Je ne serai pas trop technique car je
ne suis pas experte. Rien qu’à la couleur, il n’a plus rien d’un Bordeaux. Ce
sont presque des couleurs de Gamay. Il faut dire que les pigments sont modifiés
par la chaleur. De la même façon, le vin est fruité, des fruits rouges mais
plutôt cuits. Rien de très frais. Quand vous le mettez en bouche, vous avez d’abord
une sensation onctueuse, presque sucrée mais qui disparaît vite car les tannins
prennent le dessus. Une astringence qui vient du merlot…stressé. Le pauvre! En
résumé le vin est moins fin et moins élégant. Par ailleurs il ne vieillira pas
bien. Pour le moment, certains viticulteurs de la région sont contents. Ils ont
élaboré de bons vins après des étés chauds. La cuvée 2016 est remarquable. Mais
attention, quand il fait trop chaud cela ne marche plus.
Comment faire alors ? Il est temps de réfléchir à d’autres méthodes.

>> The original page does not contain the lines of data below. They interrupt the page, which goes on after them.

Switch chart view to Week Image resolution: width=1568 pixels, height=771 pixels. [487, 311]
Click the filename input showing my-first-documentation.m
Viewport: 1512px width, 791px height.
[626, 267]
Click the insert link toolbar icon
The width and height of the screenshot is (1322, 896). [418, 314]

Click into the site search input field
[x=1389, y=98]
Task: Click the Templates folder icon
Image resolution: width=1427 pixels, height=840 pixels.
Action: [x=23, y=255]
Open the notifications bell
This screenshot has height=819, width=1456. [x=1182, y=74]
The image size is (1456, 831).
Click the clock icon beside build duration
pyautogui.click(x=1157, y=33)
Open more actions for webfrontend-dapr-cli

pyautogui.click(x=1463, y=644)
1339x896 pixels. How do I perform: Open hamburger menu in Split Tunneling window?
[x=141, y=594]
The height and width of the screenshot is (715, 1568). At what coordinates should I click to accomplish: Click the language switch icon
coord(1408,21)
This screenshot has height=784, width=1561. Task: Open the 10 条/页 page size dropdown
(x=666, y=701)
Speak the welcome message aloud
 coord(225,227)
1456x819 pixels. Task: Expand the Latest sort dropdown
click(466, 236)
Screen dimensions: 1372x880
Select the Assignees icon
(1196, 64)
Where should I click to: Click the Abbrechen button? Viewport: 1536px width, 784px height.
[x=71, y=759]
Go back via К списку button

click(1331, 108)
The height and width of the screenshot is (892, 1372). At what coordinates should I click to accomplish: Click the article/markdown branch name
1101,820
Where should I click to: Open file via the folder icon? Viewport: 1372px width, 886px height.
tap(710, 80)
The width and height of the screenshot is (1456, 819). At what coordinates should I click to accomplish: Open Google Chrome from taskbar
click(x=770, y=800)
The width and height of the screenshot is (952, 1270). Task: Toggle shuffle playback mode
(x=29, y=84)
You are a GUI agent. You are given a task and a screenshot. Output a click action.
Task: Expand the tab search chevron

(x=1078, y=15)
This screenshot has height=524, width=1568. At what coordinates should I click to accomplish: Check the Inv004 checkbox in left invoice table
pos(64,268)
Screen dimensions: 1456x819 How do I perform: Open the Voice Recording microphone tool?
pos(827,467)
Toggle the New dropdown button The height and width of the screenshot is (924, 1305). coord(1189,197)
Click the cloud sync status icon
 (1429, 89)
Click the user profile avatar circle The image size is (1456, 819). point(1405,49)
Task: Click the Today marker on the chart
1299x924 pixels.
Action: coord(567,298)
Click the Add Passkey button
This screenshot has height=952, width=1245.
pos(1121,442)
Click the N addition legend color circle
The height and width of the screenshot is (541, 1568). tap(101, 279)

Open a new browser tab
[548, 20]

Certains réalisent des tests notamment avec des cépages portugais. Mais les cadres
restent très rigides. Comme le rappelle Pascal Chatonnet, les trois maîtres-mots en matière de vinification sont « loyal,local et constant mais ne n’oublions
pas, rien n'est constant. » Amateurs de bon vin, est-ce que je vous ai
fait peur ? Le vin est notre patrimoine. S’il est atteint, il ne sera pas
le seul. Comme le dit Yves Leers : « tant de choses sont à notre
portée mais il en est une plus simple que les autres : se convaincre la
réalité du changement climatique »
Je n’aurai donc qu’un mot : Santé !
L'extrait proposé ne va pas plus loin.